MagLens: Bringing Mobile, Fine-Grained Imaging to Ferrous Building Structures
Abstract
Ferrous structures — steel rebars, pipes, conduits — are embedded invisibly inside walls, floors, and ceilings of virtually every modern building. Locating them precisely is critical for safe drilling, structural inspection, and infrastructure maintenance, yet existing tools (stud finders, ground-penetrating radar) are bulky, expensive, or limited in resolution.
MagLens turns a mobile device into a high-resolution magnetic imager for ferrous building structures. By sweeping a handheld magnetometer array across a surface and fusing the resulting field measurements, MagLens reconstructs a fine-grained map of hidden ferromagnetic objects — revealing the position, shape, and depth of rebars and other structural elements without any special infrastructure. This capability opens the door to a range of safety-critical inspection and construction applications.

* * * * * * *

What to do:
**a.** Condense the paragraph of the MagLens abstract that begins "MagLens turns a mobile device" into a short bulleted list that keeps its main facts.
**b.** Carry on the MagLens abstract from the point where it stops.

Dataset excerpt:
* * * * * * *

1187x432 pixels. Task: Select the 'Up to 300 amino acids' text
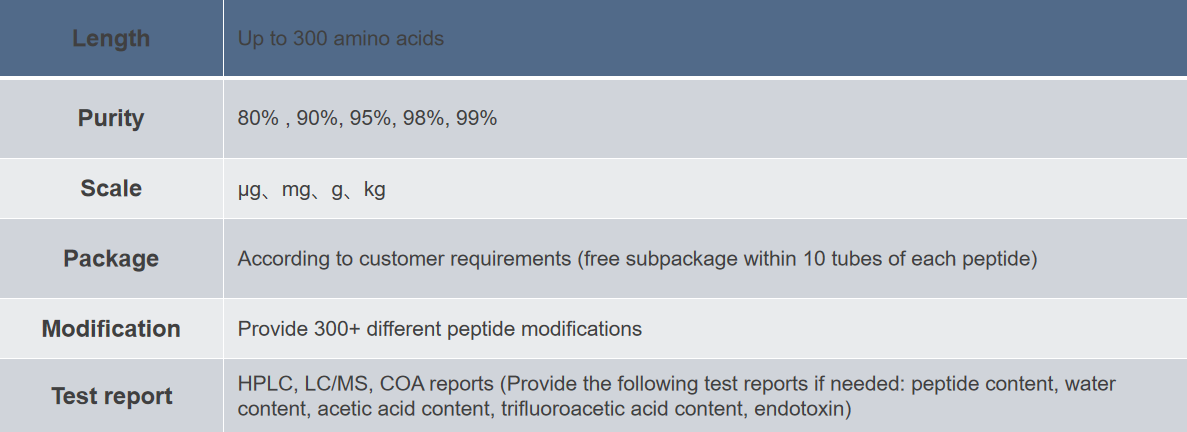(341, 39)
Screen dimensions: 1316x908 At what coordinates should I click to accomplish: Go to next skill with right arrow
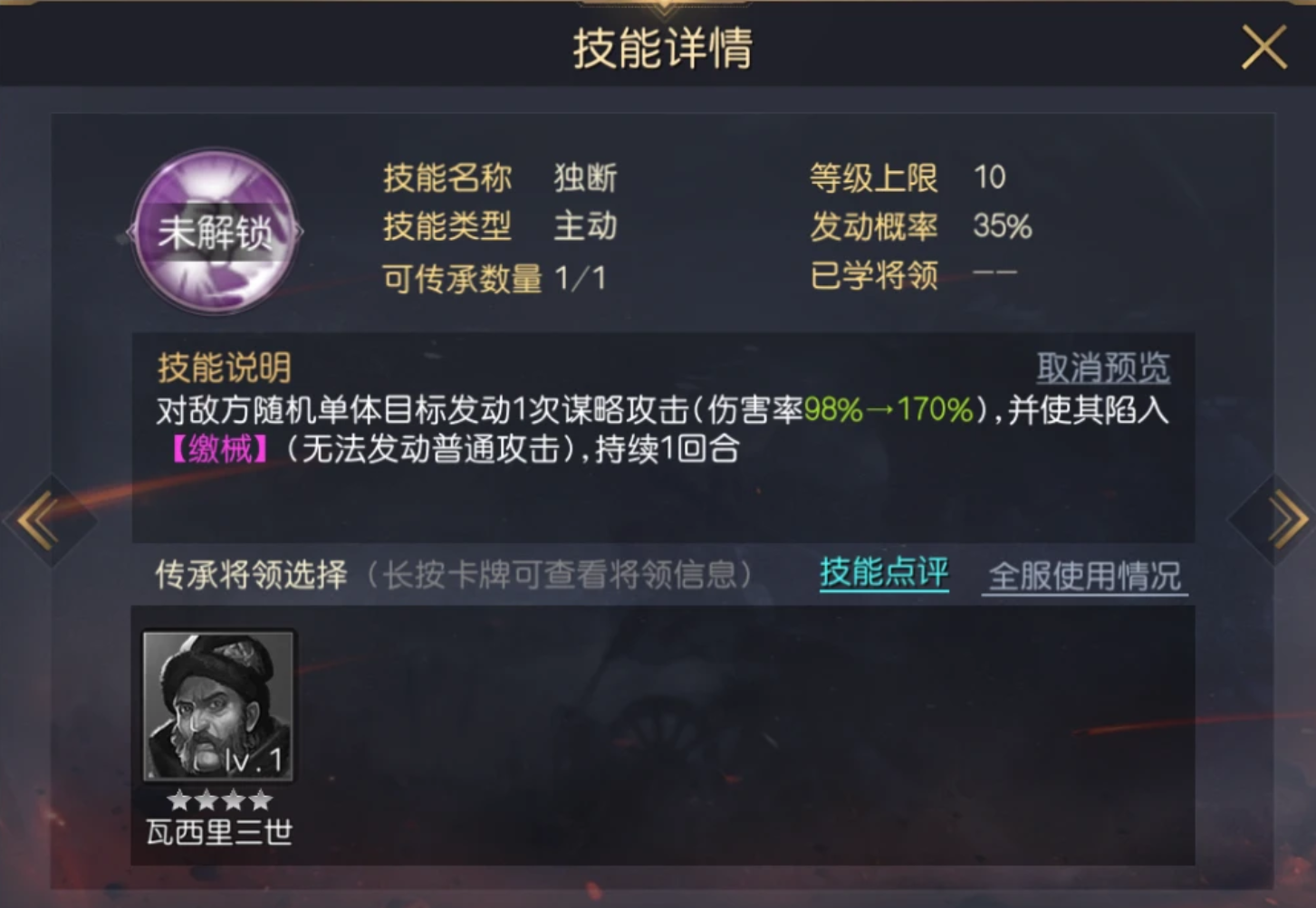[x=1279, y=521]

* * * * * * *

The replies:
**a.**
- MagLens makes a mobile device a high-resolution magnetic imager for ferrous building structures.
- A handheld magnetometer array is swept across a surface, and its field measurements are fused.
- The result is a fine-grained map showing the position, shape, and depth of rebars and other hidden ferromagnetic objects.
- No special infrastructure is required.
- It supports safety-critical inspection and construction applications.

**b.**
Key Contributions
- First mobile system for fine-grained magnetic imaging of ferrous structures inside buildings.
- Handheld, commodity hardware — no specialized or stationary equipment required.
- Reconstructs hidden rebar layout, shape, and depth from surface magnetic field scans.
- Enables safety-critical applications: pre-drill checks, structural health monitoring, renovation planning.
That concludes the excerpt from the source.